Every language has its own set of unique idioms. For a lesson in how non-English speakers feel hearing English idioms, check out this list of idioms from other languages!

Where Did Idioms Originate?

Idioms are a way to peek into culture’s values and norms. For instance, in American culture, idioms are usually derived from sports, military (famous battles, for example), and religion.

When you trace back the history of many idioms, you will find that they originated in the Bible, from famous athletes, and even gaining independence from England.

As noted, all cultures have and use idioms, so it can be a key to understanding culture more clearly.

Even if you aren’t interested in digging into a country’s history through idiom usage, learning idioms will increase fluency in different languages.

Commonly Used Idioms

A blessing in disguise
Meaning: A good thing that initially seemed bad

Adding insult to injury
Meaning: To make a bad situation even worse

Beating a dead horse
Meaning: Giving time or energy to something that is ended or over

Biting off more than you can chew
Meaning: Not having the capacity to take on a new assignment or task that is just too taxing

Doing something at the drop of a hat
Meaning: Doing something at the moment of being asked

Don’t count your chickens before they hatch
Meaning: Not to count on something happening until after it’s already happened

Cutting corners
Meaning: Not performing a task or duty correctly to save time or money

Devil’s advocate
Meaning: To take the side of the counter-argument, or offer an alternative point of view

Fit as a fiddle
Meaning: Being in good health

Getting a taste of your own medicine
Meaning: Being treated the way that you have been treating others

Getting a second wind
Meaning: Having energy again after being tired

Giving someone the cold shoulder
Meaning: Ignoring someone

Going on a wild goose chase
Meaning: Doing something pointless

Hitting the nail on the head
Meaning: Performing a task with exactness

Killing two birds with one stone
Meaning: Accomplishing two different tasks in the same undertaking

Letting the cat out of the bag
Meaning: Sharing information that was intended to be a secret

No pain, no gain
Meaning: You have to work hard to see results

On the ball
Meaning: Doing a good job, being prompt, or being responsible

Pulling someone’s leg
Meaning: Joking with someone

Straight from the horse’s mouth
Meaning: Reading or hearing something from the source

The last straw
Meaning: The final difficulty or annoyance that makes the entire situation unbearable

The elephant in the room
Meaning: An issue, person, or problem that someone is trying to avoid

Your guess is as good as mine
Meaning: To not know something

One Note About Academia

While idioms provide interest in writing, many academic courses frown upon the use of them in academic writing.

Since idioms are considered jargon (or slang), it can make your essays appear unprofessional.

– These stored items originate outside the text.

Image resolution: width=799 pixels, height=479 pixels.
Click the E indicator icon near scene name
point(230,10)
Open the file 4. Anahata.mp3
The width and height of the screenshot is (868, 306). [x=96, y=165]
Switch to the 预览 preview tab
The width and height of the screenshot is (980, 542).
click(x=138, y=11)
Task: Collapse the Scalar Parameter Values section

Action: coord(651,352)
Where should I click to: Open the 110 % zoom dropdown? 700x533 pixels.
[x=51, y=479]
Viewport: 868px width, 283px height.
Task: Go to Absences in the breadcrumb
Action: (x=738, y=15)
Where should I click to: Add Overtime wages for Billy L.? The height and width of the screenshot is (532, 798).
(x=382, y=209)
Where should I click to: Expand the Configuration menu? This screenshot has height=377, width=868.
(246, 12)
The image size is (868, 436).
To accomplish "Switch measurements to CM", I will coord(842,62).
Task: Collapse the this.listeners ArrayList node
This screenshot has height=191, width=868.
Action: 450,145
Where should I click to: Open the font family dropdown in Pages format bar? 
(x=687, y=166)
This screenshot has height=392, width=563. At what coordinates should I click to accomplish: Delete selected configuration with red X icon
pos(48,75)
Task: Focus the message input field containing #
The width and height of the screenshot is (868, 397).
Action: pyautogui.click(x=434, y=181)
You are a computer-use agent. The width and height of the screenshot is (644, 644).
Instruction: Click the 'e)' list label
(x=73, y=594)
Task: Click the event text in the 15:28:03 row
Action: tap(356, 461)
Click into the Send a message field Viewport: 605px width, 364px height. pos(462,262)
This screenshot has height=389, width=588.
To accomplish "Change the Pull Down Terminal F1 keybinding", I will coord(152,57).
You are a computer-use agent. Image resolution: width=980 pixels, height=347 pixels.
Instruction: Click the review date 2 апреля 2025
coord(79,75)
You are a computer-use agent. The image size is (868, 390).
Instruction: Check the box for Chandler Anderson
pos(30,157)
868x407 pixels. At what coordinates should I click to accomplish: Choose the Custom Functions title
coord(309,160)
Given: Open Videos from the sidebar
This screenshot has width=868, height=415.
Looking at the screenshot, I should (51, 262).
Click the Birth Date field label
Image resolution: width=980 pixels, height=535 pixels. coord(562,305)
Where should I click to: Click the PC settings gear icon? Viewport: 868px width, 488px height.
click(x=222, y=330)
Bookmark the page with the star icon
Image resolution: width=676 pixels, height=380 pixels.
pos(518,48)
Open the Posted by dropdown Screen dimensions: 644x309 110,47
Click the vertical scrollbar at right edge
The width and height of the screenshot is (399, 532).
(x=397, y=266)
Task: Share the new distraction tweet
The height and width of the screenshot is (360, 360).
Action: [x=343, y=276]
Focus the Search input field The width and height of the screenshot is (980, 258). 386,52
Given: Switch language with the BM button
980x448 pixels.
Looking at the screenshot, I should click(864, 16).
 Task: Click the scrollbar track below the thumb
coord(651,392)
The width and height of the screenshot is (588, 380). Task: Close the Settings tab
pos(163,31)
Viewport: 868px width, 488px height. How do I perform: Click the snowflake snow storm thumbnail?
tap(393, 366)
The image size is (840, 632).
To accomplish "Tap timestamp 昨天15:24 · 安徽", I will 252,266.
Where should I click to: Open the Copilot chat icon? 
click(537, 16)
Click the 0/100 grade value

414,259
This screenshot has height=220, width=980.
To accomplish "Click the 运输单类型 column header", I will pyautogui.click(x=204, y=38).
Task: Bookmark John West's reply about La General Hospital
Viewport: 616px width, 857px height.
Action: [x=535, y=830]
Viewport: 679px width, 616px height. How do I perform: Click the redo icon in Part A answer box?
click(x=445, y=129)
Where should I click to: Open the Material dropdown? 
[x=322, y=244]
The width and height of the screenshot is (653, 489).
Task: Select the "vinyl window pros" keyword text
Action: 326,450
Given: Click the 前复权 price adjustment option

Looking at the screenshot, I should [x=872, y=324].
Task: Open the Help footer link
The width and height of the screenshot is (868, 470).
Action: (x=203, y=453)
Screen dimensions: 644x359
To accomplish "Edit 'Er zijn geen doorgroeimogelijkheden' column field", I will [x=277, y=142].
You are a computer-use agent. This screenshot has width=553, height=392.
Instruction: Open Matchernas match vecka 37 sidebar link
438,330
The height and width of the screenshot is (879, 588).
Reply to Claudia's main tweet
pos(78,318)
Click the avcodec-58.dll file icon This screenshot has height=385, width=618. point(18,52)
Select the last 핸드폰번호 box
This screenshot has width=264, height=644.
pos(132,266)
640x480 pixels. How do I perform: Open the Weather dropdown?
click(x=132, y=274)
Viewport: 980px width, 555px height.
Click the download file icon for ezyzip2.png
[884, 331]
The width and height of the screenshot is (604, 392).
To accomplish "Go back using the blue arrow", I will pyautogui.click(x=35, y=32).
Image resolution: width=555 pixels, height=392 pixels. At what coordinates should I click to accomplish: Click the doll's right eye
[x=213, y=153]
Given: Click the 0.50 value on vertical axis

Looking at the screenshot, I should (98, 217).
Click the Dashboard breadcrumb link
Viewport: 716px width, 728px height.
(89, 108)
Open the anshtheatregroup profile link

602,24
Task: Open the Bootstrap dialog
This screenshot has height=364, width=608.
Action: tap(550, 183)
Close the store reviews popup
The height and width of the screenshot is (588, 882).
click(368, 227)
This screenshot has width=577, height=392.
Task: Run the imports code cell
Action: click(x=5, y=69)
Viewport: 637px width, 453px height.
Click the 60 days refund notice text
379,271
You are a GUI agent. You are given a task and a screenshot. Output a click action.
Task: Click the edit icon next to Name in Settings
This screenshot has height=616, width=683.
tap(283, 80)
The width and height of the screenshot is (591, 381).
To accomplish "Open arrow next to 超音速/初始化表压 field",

Pay special attention to your idiom usage in your writing. So many idioms are engrained in your mind that you might not even realize you’re using them!

Why Do We Need to Know This?

Idioms are essential because they offer us a way to communicate feelings for which there is no word for in the English language.

For instance, being in the doghouse, we know, is a phrase for being in trouble with a wife. But there is no other word that articulates that feeling as clearly as the idiom.

Idioms are a type of figurative language that allows us to pinpoint an exact feeling, thought, or idea. They fill the gaps in the English language.


Idioms Help Bond People Together

Idioms also build communities. They tend to be informal, social, and help people bond together. This is especially true as it applies to regional idioms.

Think about being from the south and moving to Minnesota for college. You might feel out of place and have a hard time understanding some of the things that the people around you were talking about.

Paired with new climate, faces, and experiences, dialect and speech would also be a cue that you’re not at home anymore. Then, one day you go to a party and meet somebody from the south as well.

There you two can reminisce about sayings from your grandparents. Many of these sayings are idioms like, Grinnin’ like a possum eatin’ a sweet tater, are unique to the south.


Idioms are a fun and engaging way to add interest to writing (and speech). On the surface, they might seem confusing, since they don’t match the intended meaning.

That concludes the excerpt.